Written problem |
Rewrite the stretch from the line containing "Screen dimensions: 357x398" through the end of the material, swapping "horizontal" for "vertical" and leaving everything else unchanged. Omit the pictures from the answer.

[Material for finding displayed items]

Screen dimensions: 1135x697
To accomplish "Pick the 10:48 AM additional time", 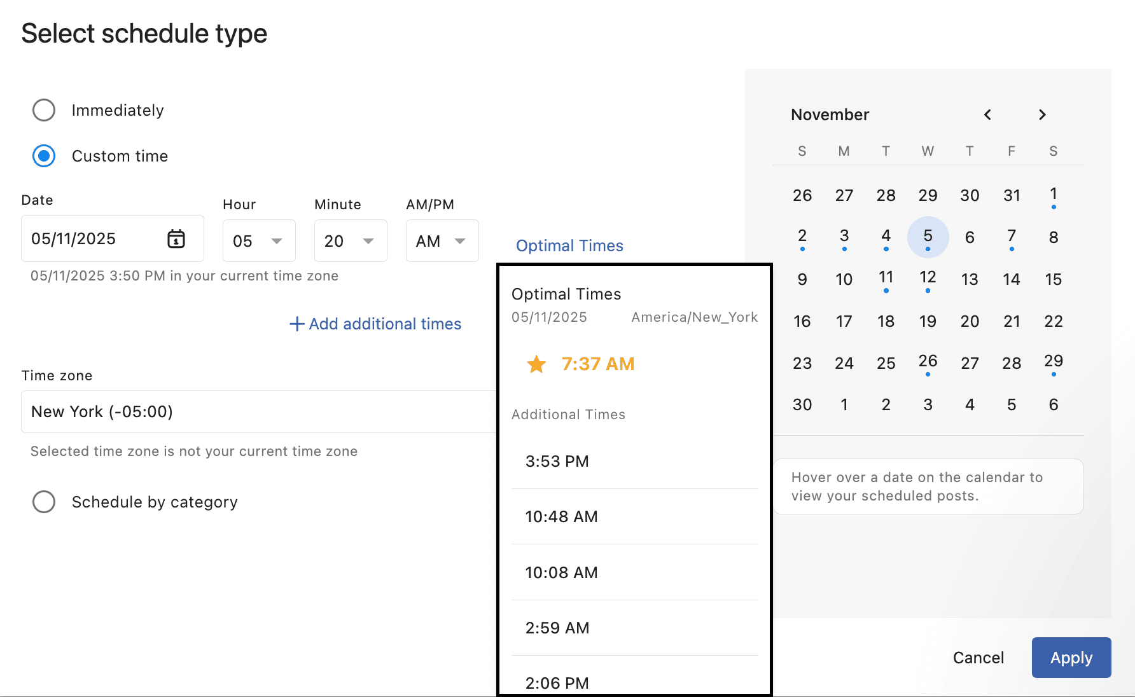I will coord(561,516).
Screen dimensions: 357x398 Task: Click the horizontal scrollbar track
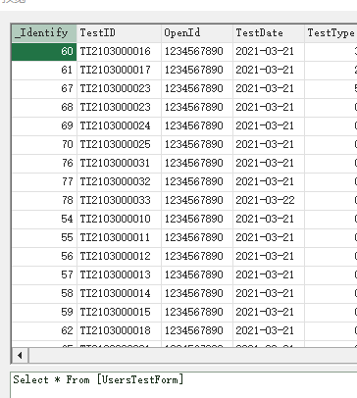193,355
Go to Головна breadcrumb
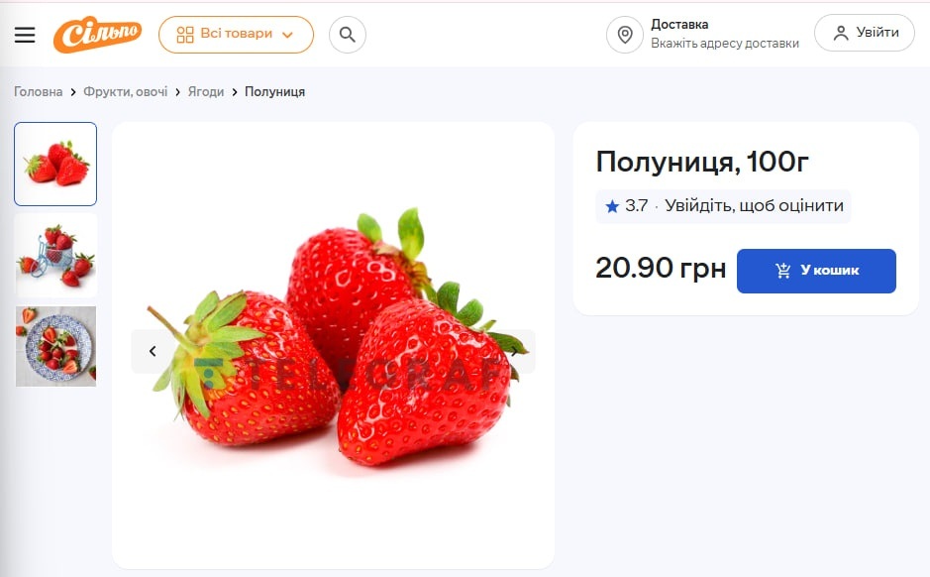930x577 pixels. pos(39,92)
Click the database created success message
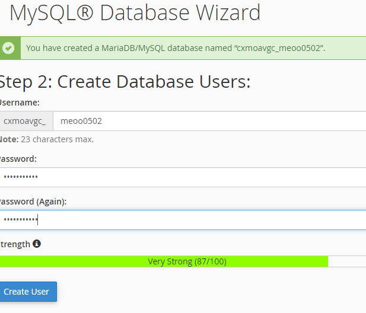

Output for this exercise |
Screen dimensions: 357x398 Task: Click the vertical scrollbar track
193,355
Go to Головна breadcrumb
930x577 pixels. pos(39,92)
Click the database created success message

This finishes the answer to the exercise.